Equiparare la “violenza politica di piazza” al terrorismo politico vero e proprio?

Tra gli atti più pittoreschi del Consiglio regionale ligure di oggi, con Punti interrogativi22 voti favorevoli (maggioranza di centro destra e Movimento5Stelle) e 8 voti contrari (Pd e Rete a sinistra) è stato approvato un ordine del giorno presentato da Stefania Pucciarelli (Lega Nord Liguria-Salvini) e sottoscritto anche da altri componenti del suo gruppo, Alessandro Piana, Alessandro Puggioni e Giovanni De Paoli, che chiede alla giunta di condannare pubblicamente “qualsiasi forma di violenza e sensibilizzare l’opinione pubblica sul grave rischio che deriva anche dalla tolleranza di comportamenti eversivi, ad attivarsi in tutte le sedi istituzionali per chiedere al Governo italiano di prendere in considerazione la possibilità di equiparare la violenza politica di piazza al terrorismo politico vero e proprio”.

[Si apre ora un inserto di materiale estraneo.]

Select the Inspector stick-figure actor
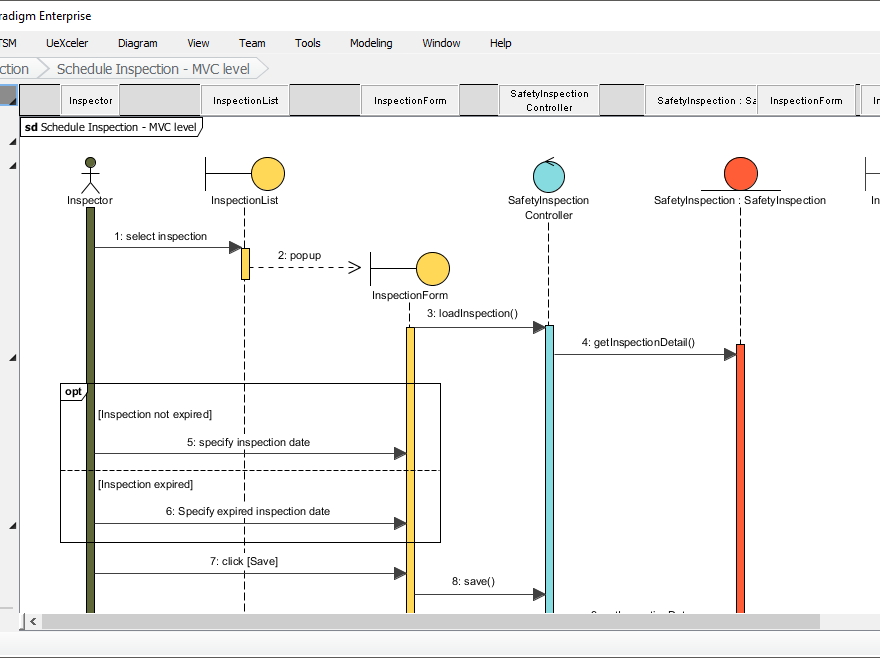 point(90,177)
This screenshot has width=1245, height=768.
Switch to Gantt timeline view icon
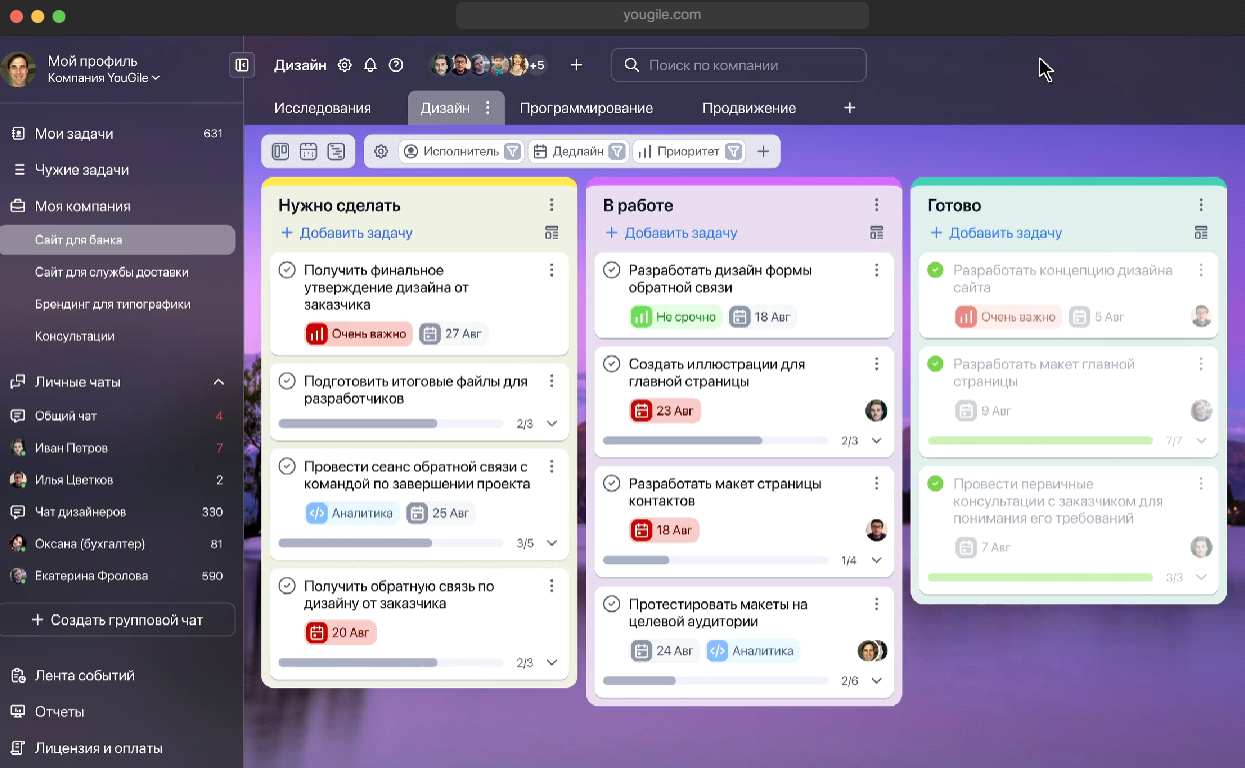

Accolto da Pucciarelli l’emendamento presentato da Francesco Battistini (mov5Stelle) che chiedeva di modificare la definizione “violenza politica di piazza” in “violenza e intimidazione politica”.
Stefania Pucciarelli ha chiesto di inviare l’ordine del giorno a tutti i Parlamentari affinché sollecitino il Governo ad agire immediatamente condannando tutte violenze e le intimidazioni politiche.

Il consigliere ha aggiunto: «La violenza di piazza è definibile come una forma embrionale di terrorismo politico. Negli ultimi anni, in Italia, si è sviluppato un moto violento e difficilmente controllabile, che ingloba realtà marginali e degradate della società che hanno abbandonato la loro vocazione comunitaria per un attivismo politico estremo. L’ultima campagna elettorale – ha concluso – è stata teatro di una preoccupante escalation di violenza, che ha colpito, anche nella nostra Regione, alcuni esponenti politici fino a domenica 8 Novembre, quando a Bologna, in concomitanza di una manifestazione del centrodestra organizzata dalla Lega Nord, si sono verificati sabotaggi alle linee dell’Alta Velocità, scontri tra manifestanti ostili ai leader della coalizione e polizia, esplosioni di bombe carta, incendi dolosi e vandalismi all’arredo urbano».

Sergio Rossetti (Pd) ha obiettato di non comprendere quale sia nel testo la definizione di violenza politica di piazza e ha chiesto il ritiro del documento. Gianni Pastorino (Rete a sinistra) ha condiviso le obiezioni di Rossetti e ha annunciato voto contrario.